(DATA FOR THIS EXERCISE begins)

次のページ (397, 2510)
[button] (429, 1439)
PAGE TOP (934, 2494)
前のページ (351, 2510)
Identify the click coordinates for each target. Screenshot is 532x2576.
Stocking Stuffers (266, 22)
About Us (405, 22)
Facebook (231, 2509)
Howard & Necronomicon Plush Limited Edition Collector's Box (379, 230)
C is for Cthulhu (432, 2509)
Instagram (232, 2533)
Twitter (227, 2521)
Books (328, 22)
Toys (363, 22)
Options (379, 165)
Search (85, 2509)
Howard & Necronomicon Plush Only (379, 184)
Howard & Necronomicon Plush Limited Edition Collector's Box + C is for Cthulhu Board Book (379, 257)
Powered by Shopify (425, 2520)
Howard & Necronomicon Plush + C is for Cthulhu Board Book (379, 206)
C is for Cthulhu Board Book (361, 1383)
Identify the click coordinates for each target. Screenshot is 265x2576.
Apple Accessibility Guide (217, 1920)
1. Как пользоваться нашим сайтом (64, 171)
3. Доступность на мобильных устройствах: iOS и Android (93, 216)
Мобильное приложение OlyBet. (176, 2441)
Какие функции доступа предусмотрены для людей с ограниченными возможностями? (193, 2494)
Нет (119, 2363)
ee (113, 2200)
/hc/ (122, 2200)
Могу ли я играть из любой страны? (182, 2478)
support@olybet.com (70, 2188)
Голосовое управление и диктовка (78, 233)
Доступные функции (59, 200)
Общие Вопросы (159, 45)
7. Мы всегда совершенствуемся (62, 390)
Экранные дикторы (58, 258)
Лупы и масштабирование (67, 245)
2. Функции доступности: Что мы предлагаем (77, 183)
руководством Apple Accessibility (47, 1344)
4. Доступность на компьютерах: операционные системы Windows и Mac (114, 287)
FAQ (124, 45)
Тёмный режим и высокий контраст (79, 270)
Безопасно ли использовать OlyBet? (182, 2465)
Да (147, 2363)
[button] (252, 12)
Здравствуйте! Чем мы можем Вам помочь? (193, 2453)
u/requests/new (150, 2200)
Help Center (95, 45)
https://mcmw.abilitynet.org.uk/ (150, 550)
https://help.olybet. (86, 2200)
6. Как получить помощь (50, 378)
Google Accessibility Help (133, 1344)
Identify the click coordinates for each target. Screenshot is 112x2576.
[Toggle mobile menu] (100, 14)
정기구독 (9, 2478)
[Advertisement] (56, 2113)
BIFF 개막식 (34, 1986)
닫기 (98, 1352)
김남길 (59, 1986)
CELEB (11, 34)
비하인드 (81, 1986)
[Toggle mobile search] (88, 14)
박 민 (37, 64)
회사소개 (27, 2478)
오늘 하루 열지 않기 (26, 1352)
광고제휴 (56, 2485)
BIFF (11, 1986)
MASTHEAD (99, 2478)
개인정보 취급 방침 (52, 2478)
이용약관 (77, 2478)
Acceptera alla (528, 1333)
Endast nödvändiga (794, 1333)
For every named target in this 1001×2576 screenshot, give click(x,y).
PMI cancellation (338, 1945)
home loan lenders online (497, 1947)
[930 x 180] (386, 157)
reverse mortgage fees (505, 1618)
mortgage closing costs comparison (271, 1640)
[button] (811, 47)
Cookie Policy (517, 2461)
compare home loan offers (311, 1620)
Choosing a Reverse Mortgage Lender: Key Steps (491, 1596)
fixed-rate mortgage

(DATA FOR THIS EXERCISE ends)

WHAT YOU HAVE TO DO:
Please return each line of the listing above that contains "Доступность".

RESPONSE:
3. Доступность на мобильных устройствах: iOS и Android (93, 216)
4. Доступность на компьютерах: операционные системы Windows и Mac (114, 287)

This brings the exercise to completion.